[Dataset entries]
===
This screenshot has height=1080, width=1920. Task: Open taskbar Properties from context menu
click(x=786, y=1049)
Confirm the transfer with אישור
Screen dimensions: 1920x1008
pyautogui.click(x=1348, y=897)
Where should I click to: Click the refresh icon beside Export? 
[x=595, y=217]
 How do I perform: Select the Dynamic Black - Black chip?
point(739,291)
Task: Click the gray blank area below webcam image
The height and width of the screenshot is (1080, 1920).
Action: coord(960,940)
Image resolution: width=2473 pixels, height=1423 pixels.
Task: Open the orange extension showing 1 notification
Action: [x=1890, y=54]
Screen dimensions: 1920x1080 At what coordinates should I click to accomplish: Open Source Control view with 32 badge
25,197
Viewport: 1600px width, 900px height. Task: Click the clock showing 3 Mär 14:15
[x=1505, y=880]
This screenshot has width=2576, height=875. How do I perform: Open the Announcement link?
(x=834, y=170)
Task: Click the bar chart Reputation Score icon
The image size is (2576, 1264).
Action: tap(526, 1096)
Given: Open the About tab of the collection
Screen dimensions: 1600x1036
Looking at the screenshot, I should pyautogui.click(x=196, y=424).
===
Provide a faithful, complete copy of the entries above.

This screenshot has height=1080, width=1920. Task: Open taskbar Properties from context menu
click(x=786, y=1049)
Confirm the transfer with אישור
Screen dimensions: 1920x1008
pyautogui.click(x=1348, y=897)
Where should I click to: Click the refresh icon beside Export? 
[x=595, y=217]
 How do I perform: Select the Dynamic Black - Black chip?
point(739,291)
Task: Click the gray blank area below webcam image
The height and width of the screenshot is (1080, 1920).
Action: coord(960,940)
Image resolution: width=2473 pixels, height=1423 pixels.
Task: Open the orange extension showing 1 notification
Action: [x=1890, y=54]
Screen dimensions: 1920x1080 At what coordinates should I click to accomplish: Open Source Control view with 32 badge
25,197
Viewport: 1600px width, 900px height. Task: Click the clock showing 3 Mär 14:15
[x=1505, y=880]
This screenshot has width=2576, height=875. How do I perform: Open the Announcement link?
(x=834, y=170)
Task: Click the bar chart Reputation Score icon
The image size is (2576, 1264).
Action: tap(526, 1096)
Given: Open the About tab of the collection
Screen dimensions: 1600x1036
Looking at the screenshot, I should pyautogui.click(x=196, y=424).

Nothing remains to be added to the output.